Calif. horror rapper charged with killing Va. pastor, charges in 3 other deaths pending IDs

By Dena Potter, AP
Sunday, September 20, 2009

Calif. rapper charged with killing Va. pastor

RICHMOND, Va. — A California man who rapped about the thrill of killing remained behind bars Sunday in Virginia, charged with killing a pastor and likely to face charges in the deaths of three others.

Police on Saturday charged Richard Alden Samuel McCroskey III with first-degree murder, robbery and stealing the automobile of Mark Niederbrock, a pastor at Walker’s Presbyterian Church in Appomattox County. Farmville police Capt. Wade Stimpson said McCroskey likely would be charged with killing three others found in the home of a Longwood University professor on Friday once the medical examiner identifies the victims. That is not expected before Monday.

Police arrested McCroskey, 20, of Castro Valley, Calif., at the Richmond airport Saturday. The aspiring rapper in the horrorcore genre, which sets violent lyrics to hip-hop beats, was found sleeping in the baggage area as he waited for a flight back to California. He is being held in the Piedmont Regional Jail and has an initial court appearance on Monday. It was unclear if he has an attorney.

On Friday, authorities discovered the bodies in the home of Debra Kelley, an associate professor of sociology and criminal justice studies at the university in the town of Farmville, about 50 miles west of Richmond. Stimpson said Niederbrock and Kelley were separated.

Stimpson said police were called to the home on Thursday by the parent of a girl who was visiting the couple’s daughter because she hadn’t heard from her child. A man at the house told police the girls were at the movies. When the mother in West Virginia still didn’t hear from her daughter on Friday, she asked police to go back. That’s when they found the bodies.

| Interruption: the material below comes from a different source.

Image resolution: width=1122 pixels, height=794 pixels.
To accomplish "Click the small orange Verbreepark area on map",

Police have declined to say how the four were killed and why they have not been able to identify all of them immediately.

McCroskey recorded songs that spoke of death, murder and mutilation under the name Syko Sam. His MySpace Web page said he has only been rapping for a few months but has been a fan for years of the horrorcore genre.

In a song called “My Dark Side,” McCroskey sings: “You’re not the first, just to let you know. I’ve killed many people and I kill them real slow. It’s the best feeling, watching their last breath. Stabbing and stabbing till there’s nothing left.”

A friend who owns a small, independent record label that specializes in horrorcore confirmed the site and the songs were McCroskey’s. Andres Shrim, who owns Serial Killin Records in New Mexico, said others shouldn’t judge McCroskey by what they see on his Web site or hear in his music.

Describing McCroskey as a “great kid,” Shrim said he has known him for at least two years, and he last saw him Sept. 12 at an all-day music festival in South Gate, Mich.

“You would never, ever imagine that kid even being a suspect,” Shrim said. “If he is found to be guilty, I would be 100 percent shocked.”

Shrim said even though horrorcore focuses on murder and other morbid subjects, performers and fans shouldn’t be labeled violent.

On his Web page, McCroskey posted videos and pictures of a grave where a cross and miniature American flags had been turned upside down.

“We defiled the grave, and then lightning struck seconds ago. I think we were being warned,” he says in the video, laughing. In the photos, the gravestone identifies the person buried there as a Marine.

Longwood, a school of about 4,500 students, sent an e-mail to inform students when the bodies were found, but did not issue a full-scale alert because the crime happened off campus, Caldwell said. She said the small town was unaccustomed to such violence.

“Not only on campus, but even in Farmville — it just doesn’t happen here,” she said.